Moreover, the Court noted that although the Superior Court of Pennsylvania in Kenner v. Kappa Alpha Psi Fraternity, Inc. considered foreseeability “at a high level of generality, ” it is appropriate to also evaluate foreseeability “as it would apply to specific occurrences.” The Court must therefore evaluate not only the foreseeability that hazing would occur on a defendant university's campus at some point in time, but also the foreseeability of the specific hazing event at issue. Here, the newly added allegations do not indicate that Bucknell knew or should have otherwise foreseen that hazing would occur at the September 10, 2020 initiation. As such, this factor remains a wash.

Jean, 2021 WL 1516467 at *5 n.68 (citing Kenner, 808 A.2d at 183).

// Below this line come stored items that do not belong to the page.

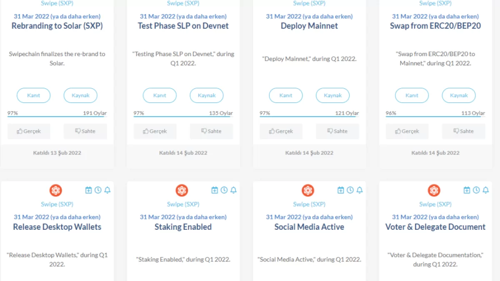Viewport: 500px width, 281px height.
Task: Click the calendar icon on Social Media Active card
Action: (340, 190)
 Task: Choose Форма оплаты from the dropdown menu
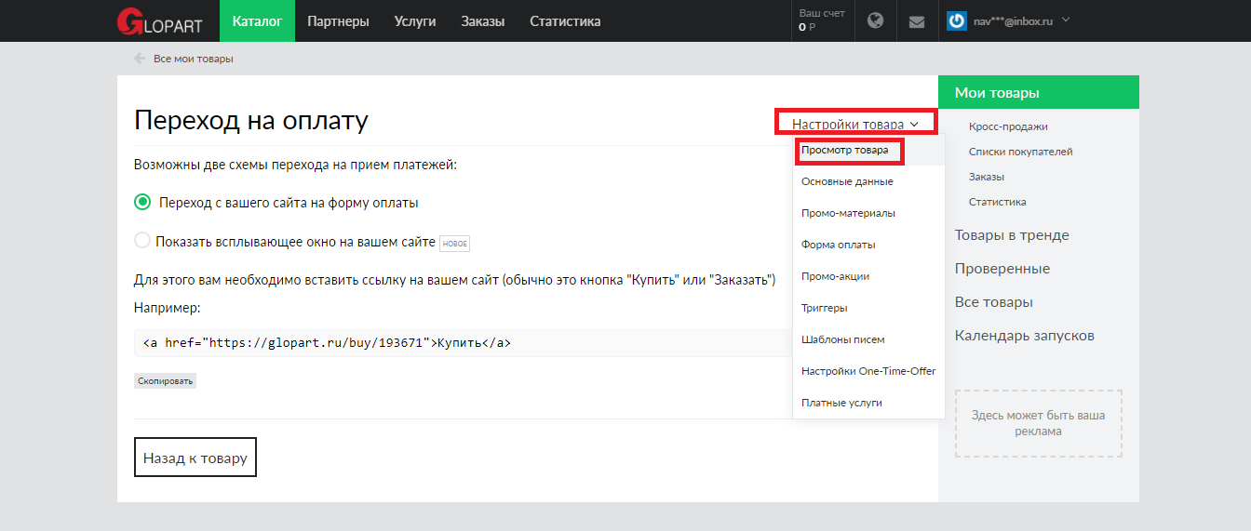coord(838,245)
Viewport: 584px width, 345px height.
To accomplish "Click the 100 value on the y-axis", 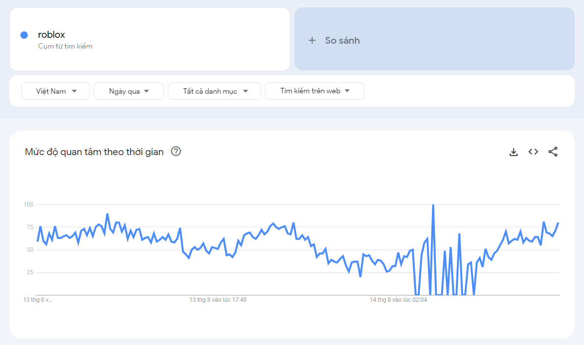I will pyautogui.click(x=28, y=204).
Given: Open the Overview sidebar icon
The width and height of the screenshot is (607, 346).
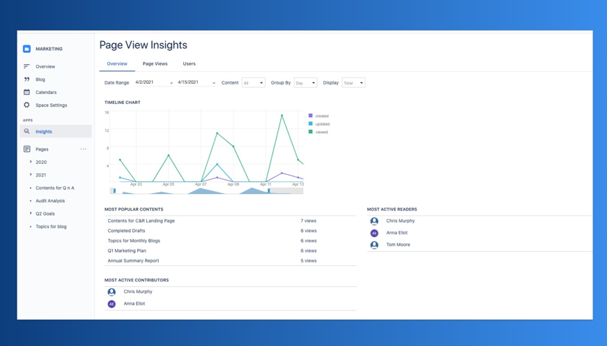Looking at the screenshot, I should tap(26, 66).
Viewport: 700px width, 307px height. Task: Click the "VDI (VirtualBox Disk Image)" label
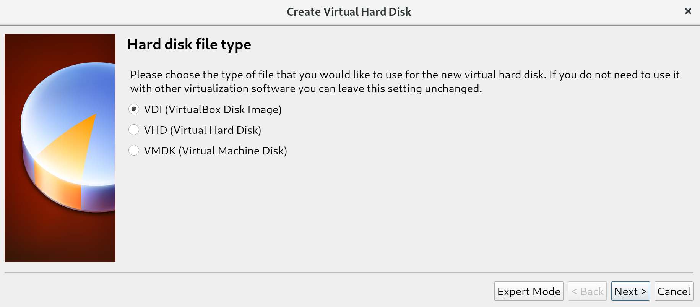213,110
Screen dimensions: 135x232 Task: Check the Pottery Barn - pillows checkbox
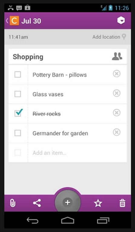[18, 74]
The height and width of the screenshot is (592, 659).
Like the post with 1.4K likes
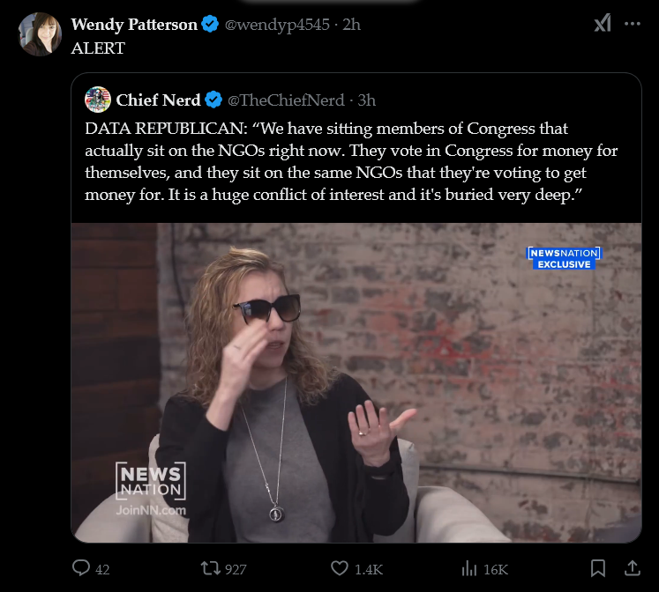[x=340, y=568]
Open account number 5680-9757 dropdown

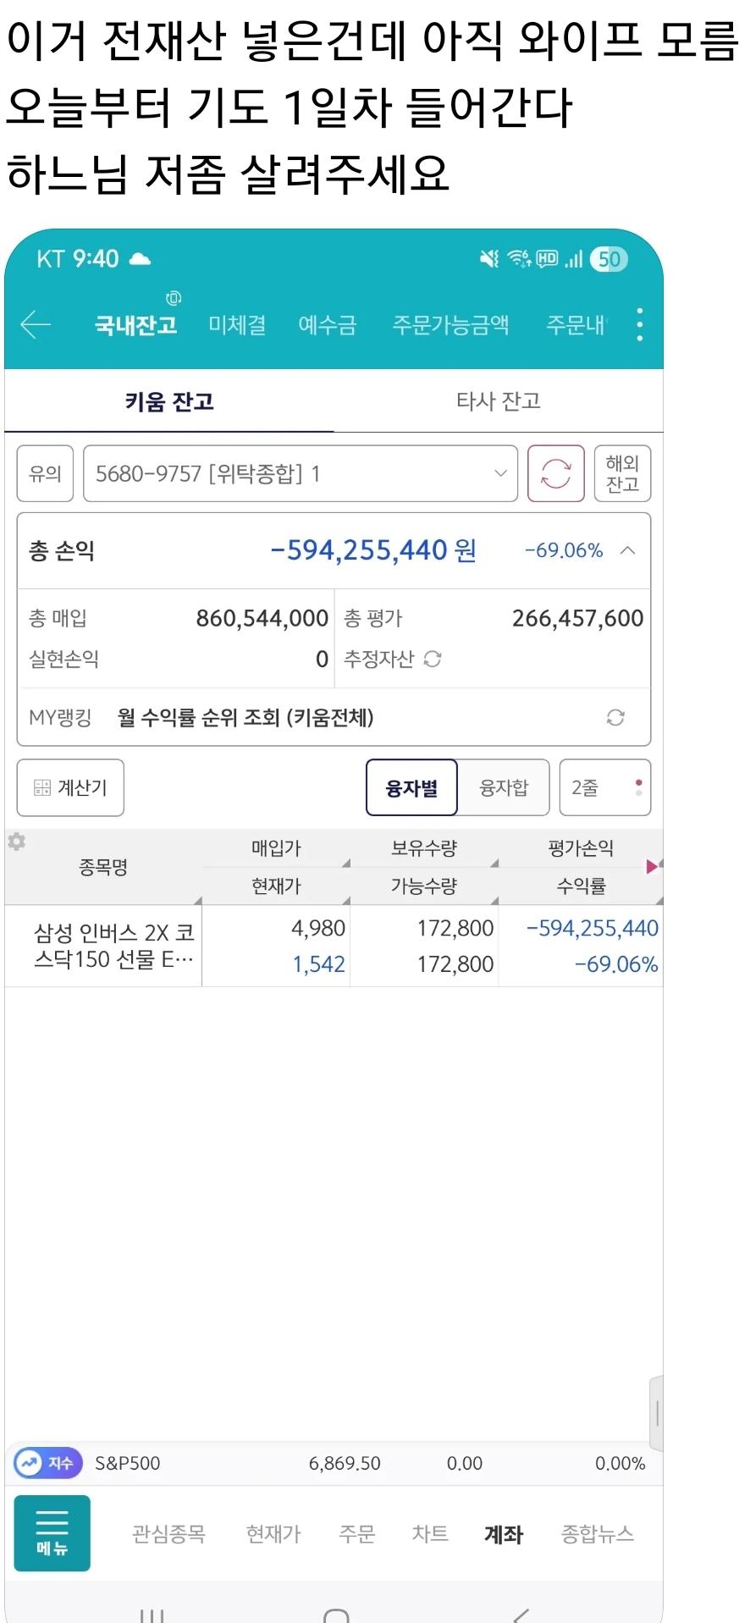pos(301,473)
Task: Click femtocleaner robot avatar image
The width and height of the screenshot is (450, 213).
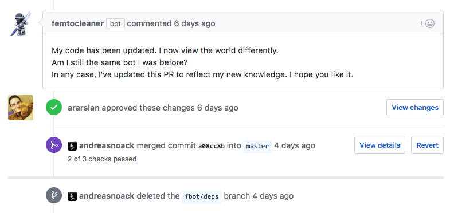Action: (x=21, y=24)
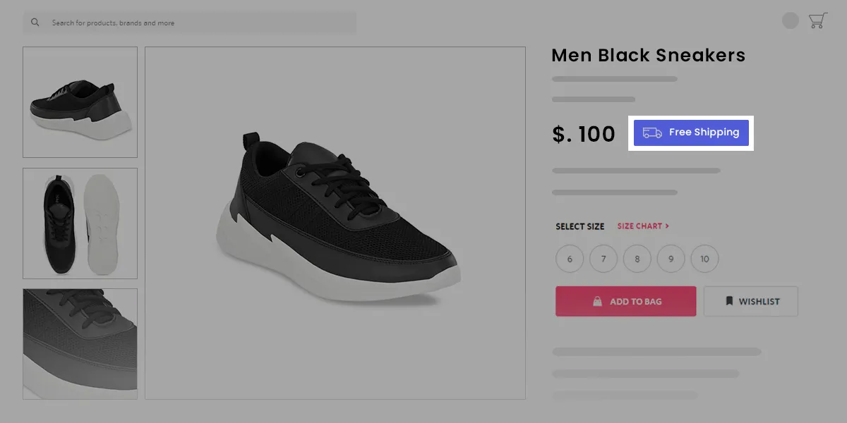Click the search magnifier icon

(35, 23)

For the fourth factor (the consequences of imposing a duty upon the actor), the Court previously held that imposing a higher duty of care on Bucknell would create a massive burden on the University's resources and capabilities, explaining that “[b]eyond shuttering every fraternity suspected of or disciplined for hazing, or requiring direct supervision of any such fraternity, it is not clear how Bucknell would be able to meet this duty.” None of the additional facts pleaded in the Amended Complaint alter this conclusion. If anything, the newly added allegations establish that the burden on Bucknell would be far greater than the Court originally contemplated. Given Jean's allegations about hazing conducted by non-Greek organizations-specifically, men's and women's school-sponsored sports teams and an acapella group-imposing on Bucknell a heightened duty “owed to students related to hazing” would effectively require the absolute prohibition of all student groups or, at the very least, student group gatherings without direct university supervision.

Id. at *5.

Doc. 79 at 11.

The Court noted previously that “imposing a reduced and more ambiguous standard of care (i.e., merely requiring Bucknell to take steps to prevent hazing) significantly reduces the likelihood that Bucknell will be found to have breached its duty.” Jean, 2021 WL 1516467 at 5) (emphasis in original). This remains true.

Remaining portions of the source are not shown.